Arguing that Jobs' "health is a material fact for Apple’s shareholders," the company has a responsibility to disclose fully any health concerns, Nocera says.


"Enough is enough. If Mr. Jobs wants privacy, he should resign from Apple. If he did, of course, his health would no longer be anybody’s business but his own."


Not everyone agrees. In his Bioethics Discussion Blog, Los Angeles doctor Maurice Bernstein outlines the ethical questions involved.


"What defines an `important person' (any business man who runs a public shares company? A well-known movie or sports star? A candidate for a public office or one who is already in public office? A scientist who is on the verge of discovery? A physician in active medical/surgical practice? An airline pilot? .. and so on), Who sets the limits of personal medical information which must be disclosed?"
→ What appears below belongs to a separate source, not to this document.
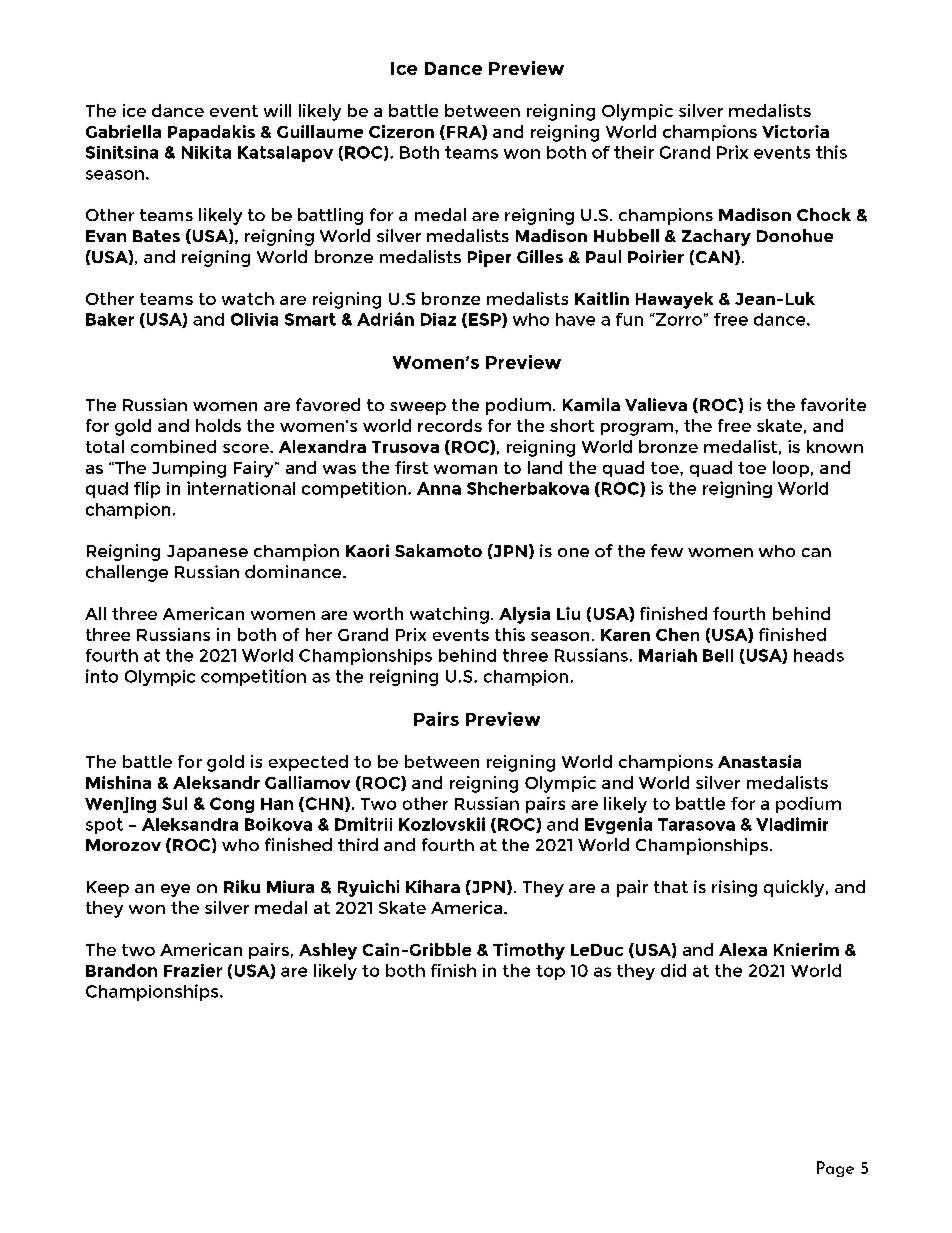 The height and width of the screenshot is (1233, 952). Describe the element at coordinates (193, 970) in the screenshot. I see `Frazier` at that location.
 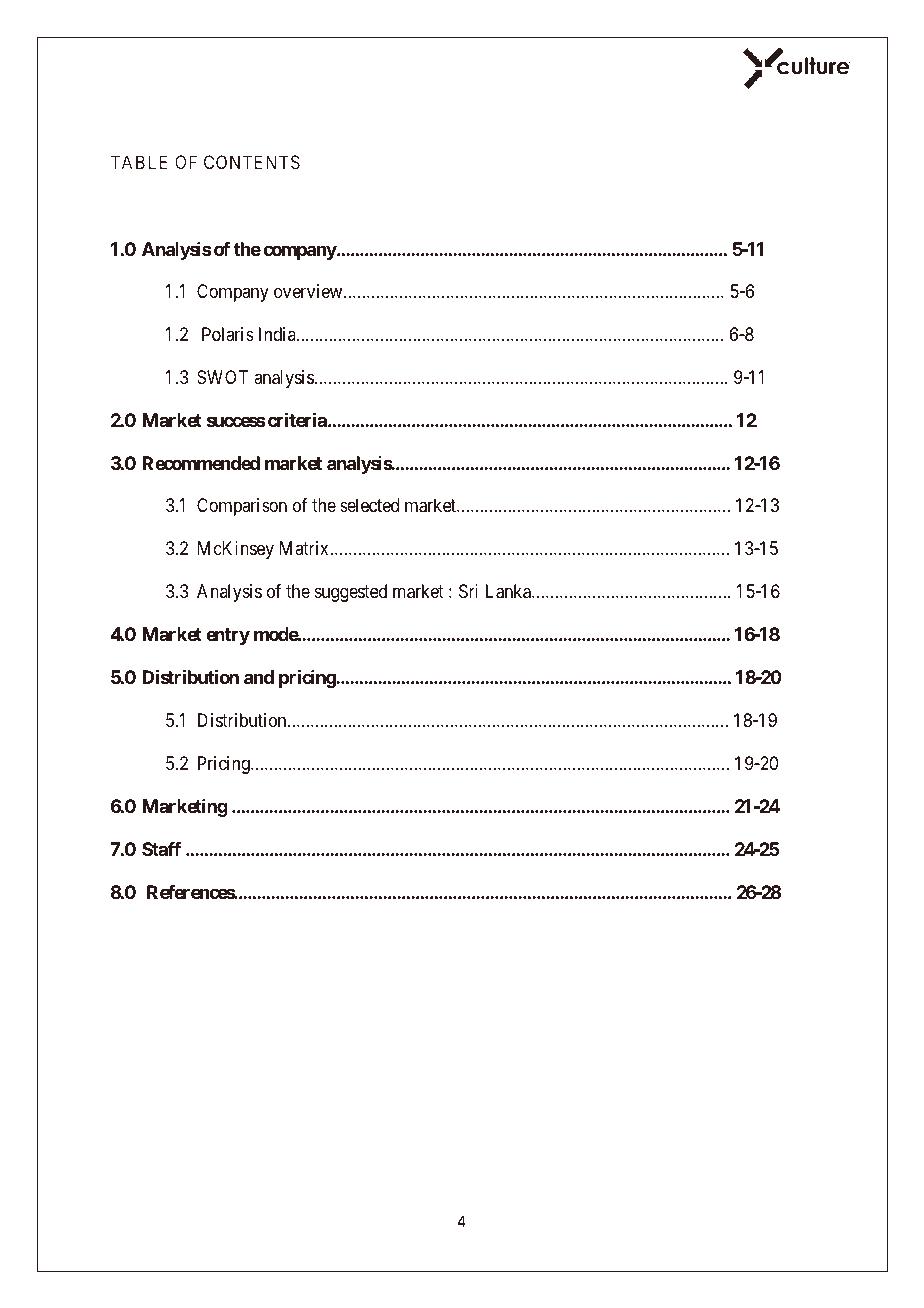 What do you see at coordinates (201, 463) in the image?
I see `Recommended` at bounding box center [201, 463].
Summer Johnson, writing on the bioethics blog at Loyola University, written by editors of the American Journal of Bioethics, says says health issues of public figures should only be made public if they are hidden and affect their ability to do their jobs.


"Unless his health is so poor that his mental function is actually impaired to the point that he imperils the company and then he actually refuses to do what he actually did do (step-down as CEO temporarily taking medical leave), then and only then would a public outing of someone's medical status for the public good be morally justified. Otherwise, such medical information should be kept private unless the individual wishes to make it public."


Nocera, however, argues that Jobs has not been as upfront as he could have been.


"The time has come for Apple’s board to wrest control of this subject from Mr. Jobs, and do the right thing by the company’s shareholders. Say, once and for all, what is going on with Mr. Jobs’s health. Put the subject to rest. End the constant rumormongering. And then get back to the business of making the coolest products on earth."


Nocera, of course, is not a bioethicist. He is a business columnist -- so it's probably not surprising that he wants as much information released as possible.